Last week, The Liberal Party furiously wagged the finger of blame for the current energy crisis on the three-week-old Labor government.
The truth is, the seeds of the crisis were sown because the previous Liberal and National coalition government, under the guidance of Scott Morrison and former energy minister Angus Taylor, pussy footed around so appallingly with its energy and climate policies. Over nine years, the previous government preferred to play politics instead of landing a concrete policy that businesses and consumers could rely upon. But the Libs and Nats can't shoulder all the blame.
The Greens are the real villains. Yes, you read correctly, the Greens, those audacious defenders of the environment, are ultimately responsible for laying the groundwork for the Libs and Nats to do their nefarious work.

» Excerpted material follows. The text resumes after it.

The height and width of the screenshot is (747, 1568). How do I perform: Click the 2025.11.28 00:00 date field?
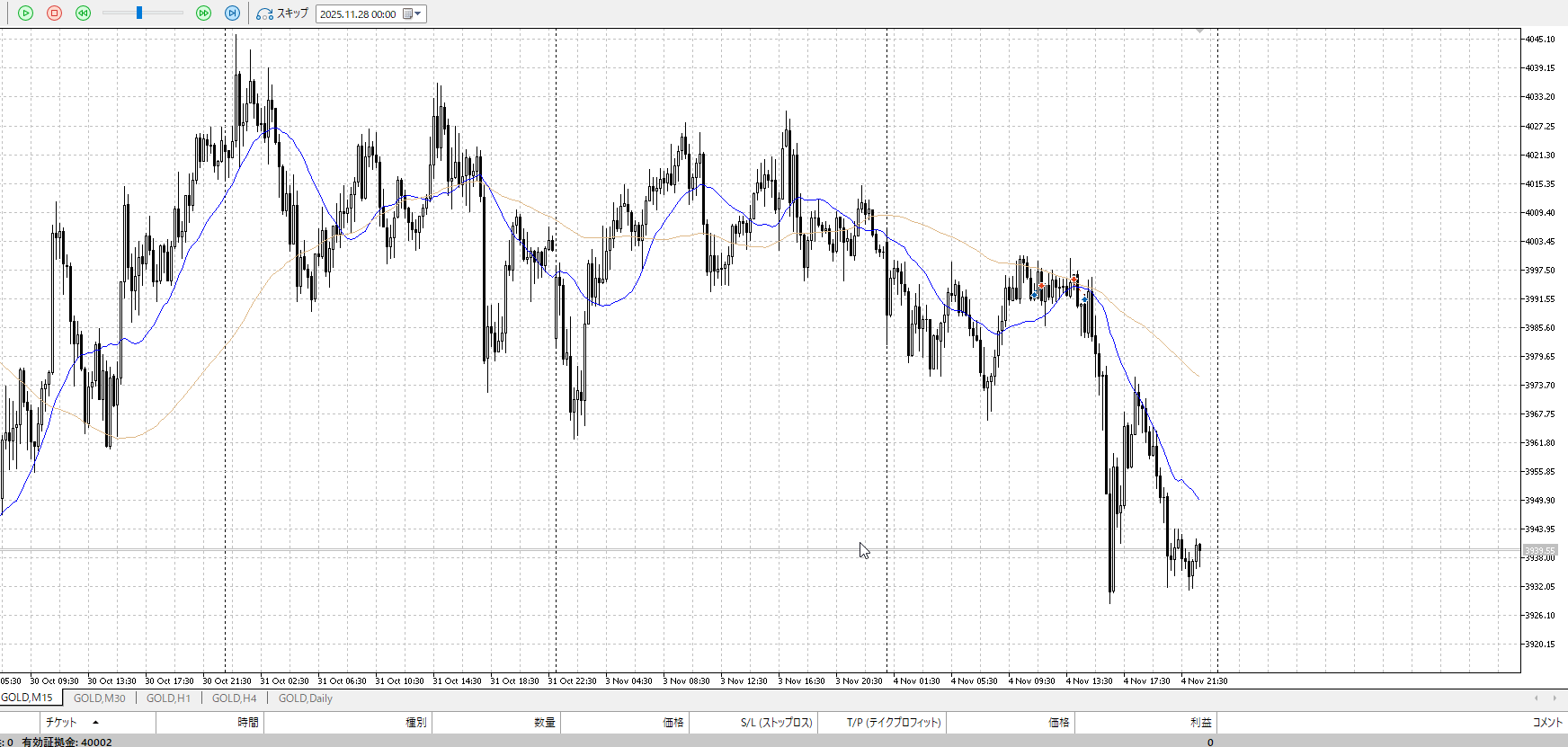tap(358, 14)
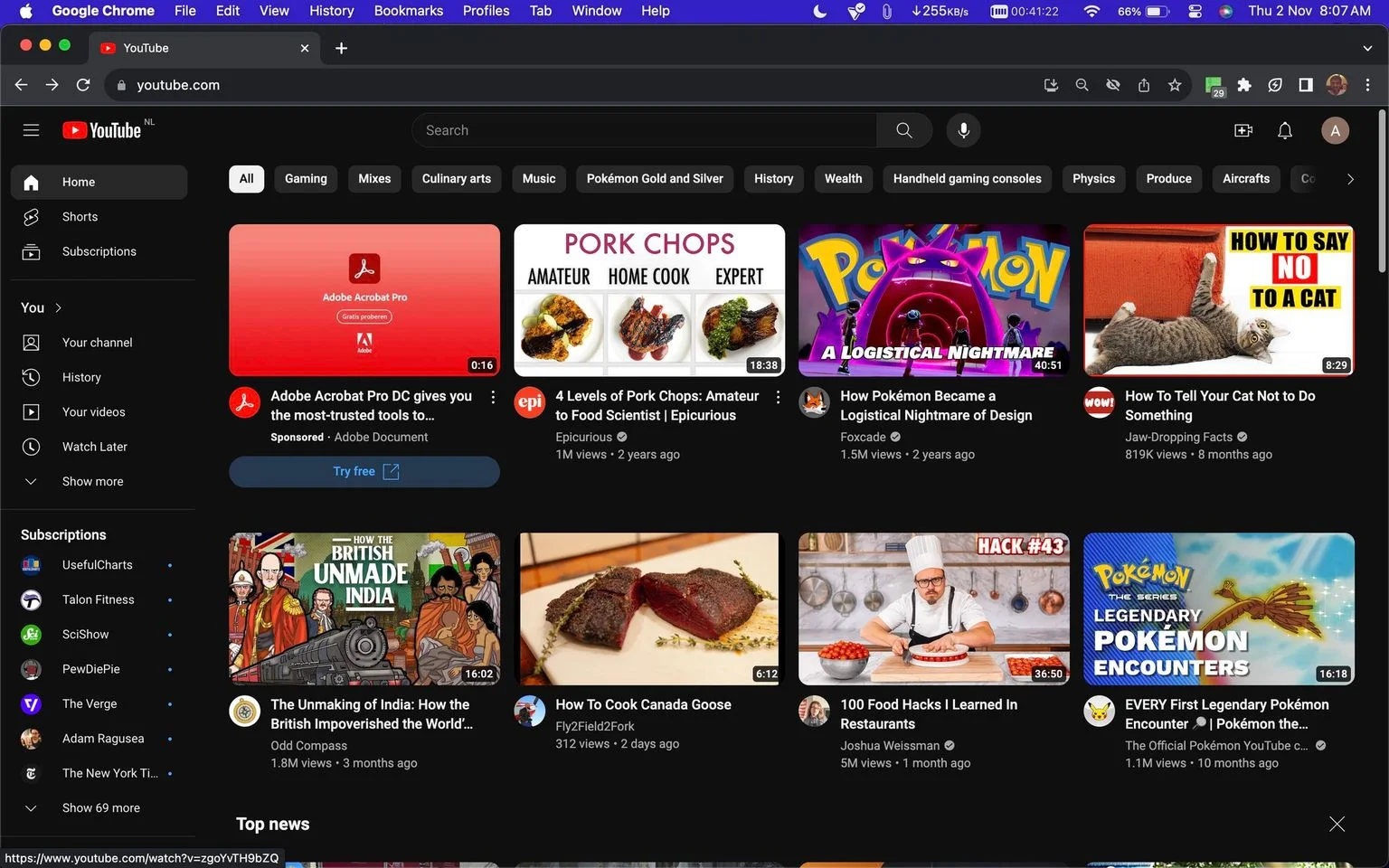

When Kevin Rudd was PM in 2009, the Greens voted with the Coalition in the Senate to defeat the Labor government's Carbon Pollution Reduction Scheme. The scheme was a price mechanism intended to inspire emissions reduction and the adoption of renewable energy. When Bob Brown's Greens voted it down, Tony Abbott had been opposition leader for one day after a divisive feud within the party room over its Malcolm Turnbull-led climate policy.
The problem with the Greens is they often pursue the perfect at the cost of the good, which in this case led to no carbon reduction policy at all. The passing of the CPRS would have likely consigned the climate wars to a few angry right-wing zealots shaking their fists at the sky. The Greens defended the decision by saying they supported Julia Gillard's carbon pricing scheme, which turned out to be better than Rudd's CPRS. But, the Greens supporting that policy was of no consequence because by that stage, the rot had set in, with the Liberals getting invaluable support from the Murdoch media in a 'Carbon Tax is bad' campaign. Had the CPRS been legislated, businesses would have had the certainty to invest in renewable energy, and energy consumers would have been spared the horrid politics of a decade of climate and energy policy hesitation that's come back to bite us on the backside now.
I reckon the voting public ended the climate wars in 2022. So, surely the Libs, after losing so many seats to climate action independents won't repeat Abbott and Morrison's mantra in this stint in opposition, and surely the Greens have learned from their mistake in 2009. We can only hope.